The psychology of two screens
At work I’ve got a pretty nice dual-screen setup. Recently I have become more aware of the personalities that each screen has developed. Personalities? Sure. They don’t talk back to me, but what they show me and how I use them differs greatly:
Screen 1: Mr Left
Mr Left is a creator and a developer. He loves code, databases, and image manipulation. This is where all the real work gets carried out. If I’m being productive, I’m working with Mr Left. Left is currently showing me a SQL query. We’ve also been working together in Visual Studio on some reports. He has the windows start menu, so he’s the one that dishes out work to everyone.
Screen 2: Mr Right
Mr Right is about results. He loves websites, files, task management, and emails. As soon as Mr Left has done his thing, he passes the work over to Mr Right to test. Mr Right gets the final say on whether something is right or wrong. If the final result on the Right isn’t good enough, it gets given back to Left to deal with.
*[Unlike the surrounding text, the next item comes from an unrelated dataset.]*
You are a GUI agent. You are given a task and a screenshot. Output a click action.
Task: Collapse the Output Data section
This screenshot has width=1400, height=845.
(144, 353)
But Mr Right has a secret: he’s all about fun and media. He runs Mozilla Firefox and browses the web. He listens to music on Winamp through the day and occasionally watches videos for lunch. He loves to keep in touch with people, through Outlook E-mails, internal IM using Office Communicator, and keeps an eye on the web in general using Google Reader.
Thank you, Mr Left and Right, for making me more productive.
Haha, very nice. I like the personalities of your screens. I work pretty much the same way, but Mr. Left and Mr. Right are opposite for me.